• _Exercise requirements_: Tally every line below where "Make" appears, then report the total alone.

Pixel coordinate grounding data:

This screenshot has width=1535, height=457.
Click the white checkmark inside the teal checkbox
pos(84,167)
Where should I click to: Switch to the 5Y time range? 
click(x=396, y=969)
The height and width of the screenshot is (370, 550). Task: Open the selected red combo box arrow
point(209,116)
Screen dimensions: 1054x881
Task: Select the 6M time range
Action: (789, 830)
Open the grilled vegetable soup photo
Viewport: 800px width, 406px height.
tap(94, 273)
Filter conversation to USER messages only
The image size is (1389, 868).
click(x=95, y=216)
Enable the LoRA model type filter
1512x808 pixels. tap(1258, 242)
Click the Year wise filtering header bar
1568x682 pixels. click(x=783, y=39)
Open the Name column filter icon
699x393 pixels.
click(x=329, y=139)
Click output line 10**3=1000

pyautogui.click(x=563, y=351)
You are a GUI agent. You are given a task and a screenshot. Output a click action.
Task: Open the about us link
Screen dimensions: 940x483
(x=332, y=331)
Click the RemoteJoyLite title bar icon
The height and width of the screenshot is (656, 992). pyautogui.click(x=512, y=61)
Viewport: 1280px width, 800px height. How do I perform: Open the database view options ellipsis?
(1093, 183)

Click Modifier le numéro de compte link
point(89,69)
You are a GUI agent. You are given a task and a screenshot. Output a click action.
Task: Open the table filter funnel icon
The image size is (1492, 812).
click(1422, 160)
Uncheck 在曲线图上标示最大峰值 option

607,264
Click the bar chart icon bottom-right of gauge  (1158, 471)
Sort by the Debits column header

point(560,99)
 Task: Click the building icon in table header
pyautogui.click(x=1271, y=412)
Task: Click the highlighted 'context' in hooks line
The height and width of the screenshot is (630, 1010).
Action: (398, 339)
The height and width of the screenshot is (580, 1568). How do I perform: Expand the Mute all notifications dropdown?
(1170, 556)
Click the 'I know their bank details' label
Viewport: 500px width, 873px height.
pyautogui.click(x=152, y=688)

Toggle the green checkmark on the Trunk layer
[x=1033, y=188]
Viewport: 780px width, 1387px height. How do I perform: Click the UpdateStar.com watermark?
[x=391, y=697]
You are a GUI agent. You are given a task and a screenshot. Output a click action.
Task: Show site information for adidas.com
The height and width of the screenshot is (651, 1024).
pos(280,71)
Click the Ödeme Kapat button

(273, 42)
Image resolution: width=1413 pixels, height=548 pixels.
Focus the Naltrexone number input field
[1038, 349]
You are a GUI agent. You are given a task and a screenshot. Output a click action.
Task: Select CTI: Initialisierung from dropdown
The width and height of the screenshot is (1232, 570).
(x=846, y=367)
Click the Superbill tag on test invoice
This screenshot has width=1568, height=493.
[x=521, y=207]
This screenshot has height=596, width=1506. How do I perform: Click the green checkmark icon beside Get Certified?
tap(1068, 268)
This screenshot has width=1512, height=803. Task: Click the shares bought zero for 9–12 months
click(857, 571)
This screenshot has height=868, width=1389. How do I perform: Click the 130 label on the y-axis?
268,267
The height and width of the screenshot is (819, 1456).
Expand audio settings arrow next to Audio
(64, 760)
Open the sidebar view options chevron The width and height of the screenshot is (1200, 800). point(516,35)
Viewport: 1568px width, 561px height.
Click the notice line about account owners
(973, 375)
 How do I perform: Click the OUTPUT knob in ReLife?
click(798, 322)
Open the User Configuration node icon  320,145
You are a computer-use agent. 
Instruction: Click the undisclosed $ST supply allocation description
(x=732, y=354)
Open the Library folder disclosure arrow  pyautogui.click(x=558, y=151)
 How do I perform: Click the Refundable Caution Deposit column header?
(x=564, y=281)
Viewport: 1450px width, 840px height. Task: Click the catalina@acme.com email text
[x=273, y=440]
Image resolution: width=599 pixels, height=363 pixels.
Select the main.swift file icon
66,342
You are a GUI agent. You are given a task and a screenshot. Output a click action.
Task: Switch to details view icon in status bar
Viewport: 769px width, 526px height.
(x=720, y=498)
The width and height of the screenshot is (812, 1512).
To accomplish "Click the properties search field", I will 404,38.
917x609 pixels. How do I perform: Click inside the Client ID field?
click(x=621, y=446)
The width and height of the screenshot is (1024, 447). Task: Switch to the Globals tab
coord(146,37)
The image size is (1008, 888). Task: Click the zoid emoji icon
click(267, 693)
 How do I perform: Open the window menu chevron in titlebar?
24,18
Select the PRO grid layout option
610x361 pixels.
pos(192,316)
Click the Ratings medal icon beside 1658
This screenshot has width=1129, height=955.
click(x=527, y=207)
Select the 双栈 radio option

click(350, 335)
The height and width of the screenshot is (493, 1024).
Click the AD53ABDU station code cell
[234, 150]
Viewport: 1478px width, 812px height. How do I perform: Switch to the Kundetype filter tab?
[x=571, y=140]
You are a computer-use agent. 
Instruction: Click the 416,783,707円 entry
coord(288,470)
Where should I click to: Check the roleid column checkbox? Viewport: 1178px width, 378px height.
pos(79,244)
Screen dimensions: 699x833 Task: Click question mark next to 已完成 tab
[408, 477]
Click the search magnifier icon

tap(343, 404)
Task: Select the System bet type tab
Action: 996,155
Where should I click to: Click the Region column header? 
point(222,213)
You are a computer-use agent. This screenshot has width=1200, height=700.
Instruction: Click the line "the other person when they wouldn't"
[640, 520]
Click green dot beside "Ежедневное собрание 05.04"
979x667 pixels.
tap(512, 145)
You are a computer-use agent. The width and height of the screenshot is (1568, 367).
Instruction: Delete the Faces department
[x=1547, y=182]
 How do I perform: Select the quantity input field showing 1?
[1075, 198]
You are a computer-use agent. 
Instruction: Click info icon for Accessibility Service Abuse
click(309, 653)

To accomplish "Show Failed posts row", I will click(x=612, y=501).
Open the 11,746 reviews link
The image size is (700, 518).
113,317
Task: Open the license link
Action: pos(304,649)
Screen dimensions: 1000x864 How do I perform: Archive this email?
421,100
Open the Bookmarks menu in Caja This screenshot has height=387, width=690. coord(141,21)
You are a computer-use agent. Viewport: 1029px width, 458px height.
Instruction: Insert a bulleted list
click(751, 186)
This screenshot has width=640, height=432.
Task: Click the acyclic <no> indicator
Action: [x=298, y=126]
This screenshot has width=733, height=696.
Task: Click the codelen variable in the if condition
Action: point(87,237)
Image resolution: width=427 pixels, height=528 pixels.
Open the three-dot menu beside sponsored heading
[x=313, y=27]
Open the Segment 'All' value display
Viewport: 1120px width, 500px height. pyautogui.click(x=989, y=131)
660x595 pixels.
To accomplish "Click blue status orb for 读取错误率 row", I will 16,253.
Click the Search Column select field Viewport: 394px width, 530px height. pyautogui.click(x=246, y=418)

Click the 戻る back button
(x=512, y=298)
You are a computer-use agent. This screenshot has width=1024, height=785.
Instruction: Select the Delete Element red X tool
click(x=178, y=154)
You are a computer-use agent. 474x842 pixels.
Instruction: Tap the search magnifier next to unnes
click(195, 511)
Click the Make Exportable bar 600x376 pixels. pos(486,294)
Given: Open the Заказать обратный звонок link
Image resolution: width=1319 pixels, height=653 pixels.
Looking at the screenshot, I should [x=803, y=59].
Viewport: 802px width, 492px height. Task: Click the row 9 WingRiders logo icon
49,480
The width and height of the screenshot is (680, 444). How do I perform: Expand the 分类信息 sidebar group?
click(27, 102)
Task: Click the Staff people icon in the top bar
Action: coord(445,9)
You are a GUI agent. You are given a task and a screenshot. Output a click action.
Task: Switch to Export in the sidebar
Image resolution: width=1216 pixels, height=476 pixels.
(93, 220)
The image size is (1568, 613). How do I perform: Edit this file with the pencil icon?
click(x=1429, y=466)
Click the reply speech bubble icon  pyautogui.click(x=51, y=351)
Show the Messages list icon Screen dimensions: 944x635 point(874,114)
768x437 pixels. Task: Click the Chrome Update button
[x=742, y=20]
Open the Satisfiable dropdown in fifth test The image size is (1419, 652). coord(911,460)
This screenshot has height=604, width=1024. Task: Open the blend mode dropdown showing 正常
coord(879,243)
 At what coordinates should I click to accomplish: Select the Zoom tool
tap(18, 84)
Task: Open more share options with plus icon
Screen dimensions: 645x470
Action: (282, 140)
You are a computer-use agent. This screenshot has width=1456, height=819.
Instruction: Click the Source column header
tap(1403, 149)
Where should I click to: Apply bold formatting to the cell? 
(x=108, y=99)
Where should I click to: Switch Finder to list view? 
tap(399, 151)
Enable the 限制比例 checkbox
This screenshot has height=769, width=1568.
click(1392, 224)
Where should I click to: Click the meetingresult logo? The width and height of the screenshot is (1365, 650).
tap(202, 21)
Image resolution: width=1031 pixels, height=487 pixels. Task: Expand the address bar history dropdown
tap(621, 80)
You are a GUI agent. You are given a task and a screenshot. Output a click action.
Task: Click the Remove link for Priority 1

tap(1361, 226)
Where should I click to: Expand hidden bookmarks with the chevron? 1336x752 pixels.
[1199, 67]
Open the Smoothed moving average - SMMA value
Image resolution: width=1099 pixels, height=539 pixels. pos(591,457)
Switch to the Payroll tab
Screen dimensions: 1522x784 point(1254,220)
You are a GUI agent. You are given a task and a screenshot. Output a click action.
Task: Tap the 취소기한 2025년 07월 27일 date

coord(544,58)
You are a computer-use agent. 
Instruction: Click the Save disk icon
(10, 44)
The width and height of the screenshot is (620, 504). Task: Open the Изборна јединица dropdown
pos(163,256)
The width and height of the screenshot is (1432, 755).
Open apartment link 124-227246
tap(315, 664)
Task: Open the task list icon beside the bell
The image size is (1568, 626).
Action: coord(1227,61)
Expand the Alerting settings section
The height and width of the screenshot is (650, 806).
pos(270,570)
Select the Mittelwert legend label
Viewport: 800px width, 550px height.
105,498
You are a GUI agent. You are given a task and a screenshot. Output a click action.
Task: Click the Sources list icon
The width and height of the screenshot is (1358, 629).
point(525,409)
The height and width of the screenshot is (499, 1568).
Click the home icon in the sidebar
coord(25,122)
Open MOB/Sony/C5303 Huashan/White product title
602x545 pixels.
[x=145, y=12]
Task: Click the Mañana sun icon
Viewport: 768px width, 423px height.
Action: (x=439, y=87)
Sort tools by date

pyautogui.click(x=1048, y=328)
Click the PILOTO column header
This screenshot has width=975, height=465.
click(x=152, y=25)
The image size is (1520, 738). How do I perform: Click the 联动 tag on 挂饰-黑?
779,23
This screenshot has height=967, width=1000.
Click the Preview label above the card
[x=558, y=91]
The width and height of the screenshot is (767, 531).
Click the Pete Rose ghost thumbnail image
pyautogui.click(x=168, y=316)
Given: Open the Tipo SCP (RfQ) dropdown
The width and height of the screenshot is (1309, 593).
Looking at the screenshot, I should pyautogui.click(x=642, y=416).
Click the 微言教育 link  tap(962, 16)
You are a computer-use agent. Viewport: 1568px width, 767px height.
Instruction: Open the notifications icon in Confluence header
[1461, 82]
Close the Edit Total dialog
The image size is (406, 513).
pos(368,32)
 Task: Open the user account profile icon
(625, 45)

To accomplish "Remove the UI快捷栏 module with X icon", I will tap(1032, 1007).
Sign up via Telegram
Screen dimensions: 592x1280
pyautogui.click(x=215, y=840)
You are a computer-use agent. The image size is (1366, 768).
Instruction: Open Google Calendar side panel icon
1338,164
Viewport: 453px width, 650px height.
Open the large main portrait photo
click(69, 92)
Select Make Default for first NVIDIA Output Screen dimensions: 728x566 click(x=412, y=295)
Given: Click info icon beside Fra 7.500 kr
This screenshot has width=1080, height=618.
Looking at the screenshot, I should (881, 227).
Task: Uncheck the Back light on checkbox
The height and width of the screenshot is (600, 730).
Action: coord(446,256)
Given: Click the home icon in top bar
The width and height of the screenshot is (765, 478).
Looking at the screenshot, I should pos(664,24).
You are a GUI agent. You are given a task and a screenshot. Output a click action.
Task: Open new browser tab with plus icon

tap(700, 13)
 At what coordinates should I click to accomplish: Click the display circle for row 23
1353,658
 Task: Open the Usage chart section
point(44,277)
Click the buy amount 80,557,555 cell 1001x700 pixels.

• _Answer for the task_: 2